● Exercise directions
Transcribe, exactly as they appear, only the lines from the one holding "Task: Click the Delegation" through the end of the entries below.

● Excerpted records
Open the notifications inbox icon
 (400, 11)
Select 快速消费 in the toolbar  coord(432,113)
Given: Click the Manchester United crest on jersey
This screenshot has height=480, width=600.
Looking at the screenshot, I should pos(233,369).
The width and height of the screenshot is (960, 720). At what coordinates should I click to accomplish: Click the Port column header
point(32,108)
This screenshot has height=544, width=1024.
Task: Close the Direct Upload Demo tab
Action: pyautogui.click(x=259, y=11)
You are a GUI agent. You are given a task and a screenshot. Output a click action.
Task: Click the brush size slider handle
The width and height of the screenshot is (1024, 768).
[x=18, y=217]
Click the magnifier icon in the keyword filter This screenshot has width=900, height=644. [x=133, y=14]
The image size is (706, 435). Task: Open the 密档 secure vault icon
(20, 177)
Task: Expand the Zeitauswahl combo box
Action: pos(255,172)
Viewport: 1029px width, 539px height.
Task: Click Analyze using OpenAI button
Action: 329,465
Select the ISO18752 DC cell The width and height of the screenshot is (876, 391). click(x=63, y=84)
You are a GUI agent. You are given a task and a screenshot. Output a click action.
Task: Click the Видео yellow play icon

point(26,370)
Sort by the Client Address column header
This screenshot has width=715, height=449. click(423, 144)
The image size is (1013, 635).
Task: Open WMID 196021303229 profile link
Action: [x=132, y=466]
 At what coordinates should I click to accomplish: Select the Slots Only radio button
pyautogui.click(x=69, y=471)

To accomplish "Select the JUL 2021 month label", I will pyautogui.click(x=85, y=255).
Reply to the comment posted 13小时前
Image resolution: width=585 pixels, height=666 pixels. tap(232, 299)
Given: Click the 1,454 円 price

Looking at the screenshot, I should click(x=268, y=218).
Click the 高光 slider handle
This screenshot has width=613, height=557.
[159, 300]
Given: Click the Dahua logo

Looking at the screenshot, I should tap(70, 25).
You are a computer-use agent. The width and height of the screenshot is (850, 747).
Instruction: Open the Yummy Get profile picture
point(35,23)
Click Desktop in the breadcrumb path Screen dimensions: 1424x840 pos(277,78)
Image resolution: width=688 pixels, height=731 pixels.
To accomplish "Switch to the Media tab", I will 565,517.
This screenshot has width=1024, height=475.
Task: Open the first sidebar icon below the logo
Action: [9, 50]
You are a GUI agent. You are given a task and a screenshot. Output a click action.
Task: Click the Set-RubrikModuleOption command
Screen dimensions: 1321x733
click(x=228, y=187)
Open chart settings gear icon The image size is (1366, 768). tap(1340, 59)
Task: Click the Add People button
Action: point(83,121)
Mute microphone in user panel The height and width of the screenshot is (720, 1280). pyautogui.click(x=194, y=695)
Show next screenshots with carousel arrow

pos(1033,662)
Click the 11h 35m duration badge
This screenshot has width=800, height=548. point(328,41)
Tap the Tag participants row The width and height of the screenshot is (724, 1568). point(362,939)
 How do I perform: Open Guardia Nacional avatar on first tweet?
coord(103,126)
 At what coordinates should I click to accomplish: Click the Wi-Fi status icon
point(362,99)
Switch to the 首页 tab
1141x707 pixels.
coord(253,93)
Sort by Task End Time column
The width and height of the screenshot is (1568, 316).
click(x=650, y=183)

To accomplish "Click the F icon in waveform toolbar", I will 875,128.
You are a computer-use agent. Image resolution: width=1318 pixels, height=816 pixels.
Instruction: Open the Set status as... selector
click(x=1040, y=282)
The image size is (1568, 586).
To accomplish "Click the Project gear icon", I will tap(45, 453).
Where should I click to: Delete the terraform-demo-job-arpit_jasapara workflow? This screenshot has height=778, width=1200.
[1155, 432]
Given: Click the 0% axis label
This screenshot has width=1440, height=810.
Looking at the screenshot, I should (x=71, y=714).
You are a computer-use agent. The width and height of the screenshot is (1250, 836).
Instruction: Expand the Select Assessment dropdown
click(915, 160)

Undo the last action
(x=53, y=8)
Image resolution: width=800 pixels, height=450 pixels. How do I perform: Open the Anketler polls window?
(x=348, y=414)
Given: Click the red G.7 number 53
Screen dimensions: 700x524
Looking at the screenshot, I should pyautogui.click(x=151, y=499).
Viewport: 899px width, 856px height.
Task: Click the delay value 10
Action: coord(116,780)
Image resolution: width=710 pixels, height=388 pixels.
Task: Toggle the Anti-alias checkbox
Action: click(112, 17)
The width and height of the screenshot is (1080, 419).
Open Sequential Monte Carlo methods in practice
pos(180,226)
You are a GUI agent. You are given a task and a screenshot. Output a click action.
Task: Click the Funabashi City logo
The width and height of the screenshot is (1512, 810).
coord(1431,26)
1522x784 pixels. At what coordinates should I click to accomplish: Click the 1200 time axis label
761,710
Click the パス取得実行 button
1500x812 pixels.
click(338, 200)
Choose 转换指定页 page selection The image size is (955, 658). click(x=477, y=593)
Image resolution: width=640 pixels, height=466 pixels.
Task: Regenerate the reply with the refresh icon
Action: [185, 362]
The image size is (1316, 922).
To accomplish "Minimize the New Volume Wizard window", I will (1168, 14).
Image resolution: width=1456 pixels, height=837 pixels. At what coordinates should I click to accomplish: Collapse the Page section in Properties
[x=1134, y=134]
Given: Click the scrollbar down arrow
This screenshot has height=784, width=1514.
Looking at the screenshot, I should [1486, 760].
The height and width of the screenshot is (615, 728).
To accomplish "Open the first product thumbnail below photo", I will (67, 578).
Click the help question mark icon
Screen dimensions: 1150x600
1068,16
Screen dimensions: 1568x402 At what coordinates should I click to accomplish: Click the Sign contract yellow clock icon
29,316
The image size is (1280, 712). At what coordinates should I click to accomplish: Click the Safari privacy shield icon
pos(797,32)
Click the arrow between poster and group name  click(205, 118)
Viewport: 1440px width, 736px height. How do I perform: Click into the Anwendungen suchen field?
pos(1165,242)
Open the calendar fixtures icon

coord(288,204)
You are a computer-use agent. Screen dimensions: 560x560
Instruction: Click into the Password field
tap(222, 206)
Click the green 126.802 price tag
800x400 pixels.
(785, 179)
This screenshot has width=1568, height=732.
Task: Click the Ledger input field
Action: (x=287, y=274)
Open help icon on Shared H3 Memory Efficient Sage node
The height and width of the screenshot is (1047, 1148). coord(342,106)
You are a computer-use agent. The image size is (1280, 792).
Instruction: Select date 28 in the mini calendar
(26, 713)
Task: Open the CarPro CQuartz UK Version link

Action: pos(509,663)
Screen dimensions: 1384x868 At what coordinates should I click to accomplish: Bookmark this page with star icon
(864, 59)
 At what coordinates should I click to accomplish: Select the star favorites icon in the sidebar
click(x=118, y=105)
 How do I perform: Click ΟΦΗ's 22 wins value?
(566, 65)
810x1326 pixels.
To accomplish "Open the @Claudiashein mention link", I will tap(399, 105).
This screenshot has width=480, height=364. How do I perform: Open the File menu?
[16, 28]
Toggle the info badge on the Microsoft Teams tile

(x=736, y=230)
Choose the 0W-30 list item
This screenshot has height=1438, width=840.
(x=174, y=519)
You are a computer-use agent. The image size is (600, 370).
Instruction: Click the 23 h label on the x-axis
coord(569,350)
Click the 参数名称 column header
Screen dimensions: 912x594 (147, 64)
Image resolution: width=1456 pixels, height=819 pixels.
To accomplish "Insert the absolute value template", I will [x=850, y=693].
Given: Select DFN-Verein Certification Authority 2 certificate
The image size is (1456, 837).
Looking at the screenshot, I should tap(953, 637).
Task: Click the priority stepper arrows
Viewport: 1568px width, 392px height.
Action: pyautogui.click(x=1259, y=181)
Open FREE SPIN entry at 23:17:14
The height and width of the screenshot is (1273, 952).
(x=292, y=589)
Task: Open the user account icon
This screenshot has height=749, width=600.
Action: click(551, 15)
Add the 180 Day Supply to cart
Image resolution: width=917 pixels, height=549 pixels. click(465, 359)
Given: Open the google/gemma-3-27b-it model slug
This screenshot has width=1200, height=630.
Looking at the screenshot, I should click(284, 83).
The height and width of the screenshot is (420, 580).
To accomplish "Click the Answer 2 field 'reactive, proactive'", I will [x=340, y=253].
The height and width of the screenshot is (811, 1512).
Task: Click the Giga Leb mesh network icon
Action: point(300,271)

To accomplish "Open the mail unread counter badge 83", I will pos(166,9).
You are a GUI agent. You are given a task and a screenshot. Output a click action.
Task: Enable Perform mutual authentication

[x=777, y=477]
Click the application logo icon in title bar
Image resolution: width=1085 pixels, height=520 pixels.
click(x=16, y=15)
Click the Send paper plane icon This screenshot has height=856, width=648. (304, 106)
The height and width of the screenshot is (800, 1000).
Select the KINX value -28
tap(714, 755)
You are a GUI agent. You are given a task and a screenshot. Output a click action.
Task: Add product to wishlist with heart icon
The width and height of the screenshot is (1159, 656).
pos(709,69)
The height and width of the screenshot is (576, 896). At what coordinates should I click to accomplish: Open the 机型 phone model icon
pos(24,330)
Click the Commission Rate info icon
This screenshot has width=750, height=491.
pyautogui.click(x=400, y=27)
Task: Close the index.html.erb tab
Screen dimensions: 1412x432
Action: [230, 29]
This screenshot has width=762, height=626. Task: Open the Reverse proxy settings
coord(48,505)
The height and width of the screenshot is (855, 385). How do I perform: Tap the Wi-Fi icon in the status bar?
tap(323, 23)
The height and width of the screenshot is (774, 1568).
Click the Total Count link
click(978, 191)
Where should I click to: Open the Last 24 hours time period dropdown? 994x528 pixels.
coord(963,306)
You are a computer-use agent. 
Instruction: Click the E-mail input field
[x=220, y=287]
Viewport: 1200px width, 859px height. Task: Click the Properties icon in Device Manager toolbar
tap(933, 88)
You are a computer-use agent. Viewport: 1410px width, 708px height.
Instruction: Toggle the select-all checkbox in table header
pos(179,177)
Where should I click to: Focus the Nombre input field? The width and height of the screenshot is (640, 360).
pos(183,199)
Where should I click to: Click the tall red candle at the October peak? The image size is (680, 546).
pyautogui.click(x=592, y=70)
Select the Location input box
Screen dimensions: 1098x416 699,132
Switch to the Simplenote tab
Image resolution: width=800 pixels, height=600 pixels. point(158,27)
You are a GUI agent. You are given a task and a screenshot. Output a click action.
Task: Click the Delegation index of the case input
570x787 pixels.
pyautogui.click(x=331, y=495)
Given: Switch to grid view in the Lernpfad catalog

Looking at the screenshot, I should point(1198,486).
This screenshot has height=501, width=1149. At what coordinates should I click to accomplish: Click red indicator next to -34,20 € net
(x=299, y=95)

● Output below
Task: Click the Delegation index of the case input
570x787 pixels.
pyautogui.click(x=331, y=495)
Given: Switch to grid view in the Lernpfad catalog

Looking at the screenshot, I should point(1198,486).
This screenshot has height=501, width=1149. At what coordinates should I click to accomplish: Click red indicator next to -34,20 € net
(x=299, y=95)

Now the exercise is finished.